The performance of the arousal recognition models was in accordance with the results of the statistical tests. The arousal recognition in the real museum was good, achieving 72.92% of accuracy, a kappa score of 0.439 and an AUC score of 0.731, including a balanced confusion matrix. The model used a total of 6 features, the first three being from the frequency domain, HF peak, HF power n.u. and HF power %. Therefore, vagal activity seems the most important measurement for recognising arousal in the free exploration of a real museum. In addition, the non-linear domain (SampEn, ApEn and DFA α1) contributed to increase the recognition power, which is in accordance with previous research that showed the important role that non-linear dynamics play in affective identification [10]. On the other hand, the model did not achieve a balanced confusion matrix in the VR setting, returning a true positive rate of 46.31%. This impacts on the general performance, with a kappa of 0.265 and an AUC of 0.625, which can be considered poor as they are below 0.4 and 0.7, respectively. This effect can be seen graphically in Fig 6, where the ROC curve of the virtual museum is considerably below that of the real museum, and close to the no skill line.

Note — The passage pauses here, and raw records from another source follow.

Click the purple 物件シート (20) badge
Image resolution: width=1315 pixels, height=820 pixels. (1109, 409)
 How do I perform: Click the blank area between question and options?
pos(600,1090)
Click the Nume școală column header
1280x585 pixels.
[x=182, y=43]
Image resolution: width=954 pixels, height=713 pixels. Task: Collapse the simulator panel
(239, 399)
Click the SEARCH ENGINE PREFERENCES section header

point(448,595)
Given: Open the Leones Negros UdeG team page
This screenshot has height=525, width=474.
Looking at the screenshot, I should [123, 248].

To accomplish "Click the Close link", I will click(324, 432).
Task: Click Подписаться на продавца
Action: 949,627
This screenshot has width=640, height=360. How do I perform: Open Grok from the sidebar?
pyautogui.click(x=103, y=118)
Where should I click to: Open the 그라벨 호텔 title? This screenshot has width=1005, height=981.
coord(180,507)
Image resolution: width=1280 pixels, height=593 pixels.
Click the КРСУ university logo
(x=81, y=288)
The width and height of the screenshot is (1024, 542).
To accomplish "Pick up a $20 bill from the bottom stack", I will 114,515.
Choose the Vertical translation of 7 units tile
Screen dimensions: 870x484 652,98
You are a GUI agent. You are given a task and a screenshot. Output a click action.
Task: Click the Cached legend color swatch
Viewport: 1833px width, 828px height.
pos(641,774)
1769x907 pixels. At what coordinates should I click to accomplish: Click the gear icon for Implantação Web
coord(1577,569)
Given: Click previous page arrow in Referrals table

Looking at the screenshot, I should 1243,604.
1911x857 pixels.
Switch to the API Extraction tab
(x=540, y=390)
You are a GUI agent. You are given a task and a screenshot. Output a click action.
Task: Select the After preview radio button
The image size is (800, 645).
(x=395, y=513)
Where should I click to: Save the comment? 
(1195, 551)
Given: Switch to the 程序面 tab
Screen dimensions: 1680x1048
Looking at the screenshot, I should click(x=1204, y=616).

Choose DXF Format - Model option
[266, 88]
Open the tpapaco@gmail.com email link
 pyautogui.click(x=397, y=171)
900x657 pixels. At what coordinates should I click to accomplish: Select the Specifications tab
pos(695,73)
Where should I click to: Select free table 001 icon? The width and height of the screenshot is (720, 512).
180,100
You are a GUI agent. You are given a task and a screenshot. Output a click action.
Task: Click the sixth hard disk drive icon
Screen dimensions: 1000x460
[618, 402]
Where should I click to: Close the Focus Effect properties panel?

Our results suggest that the classification of emotional arousal in VR is challenging using cardiovascular dynamics exclusively. These results are in accordance with previous research. Marín-Morales et al. (2018) recognised arousal in 360° immersive rooms, showing that the most important features were EEG-related, not HRV-related [27]. Moreover, Marín-Morales et al. (2019) presented an explorative analysis of the experiment undertaken in the present study and showed that in the virtual museum EEG is the more important signal [33]. In addition, Granato et al. (2020) and Bălan et al. (2020) presented two multi-signal emotion recognition models that showed that EDA features are more effective than HRV in discriminating arousal and fear, respectively, in VR [28, 49]. However, a limitation of these studies is that they used only time-domain features. Although previous research has shown statistically significant differences in arousal levels using hypothesis testing on HRV features [50], to the best of the authors’ knowledge no arousal recognition model has effectively assessed arousal dynamics in immersive VR using only HRV features [50]. Therefore, it has been shown that EDA is more effective than HRV for analysing ANS arousal related dynamics in VR [28], and that the CNS dynamics captured by EEG can recognise arousal states, brain synchronisation features being particularly effective [33]. Considering that HRV was previously very effective in recognising arousal using 2D stimuli such as IAPS [10], more research is needed to continue analysing and thoroughly understanding the cardiovascular oscillations in VR, as to date very few studies have developed arousal recognition models that go beyond classic statistical methods, and the present study is the first direct comparison that includes physical space as a benchmark. Moreover, knowledge of HRV-related changes at different levels of arousal, both in a virtual and real environment, is relevant because of the widespread use of smartwatches and other wearable devices that are able to ubiquitously monitor cardiovascular variability in an ecological fashion. In addition, baseline data gathered during non-emotional elicitation should be investigated for further normalization steps aimed at improving the accuracy of the proposed computational models.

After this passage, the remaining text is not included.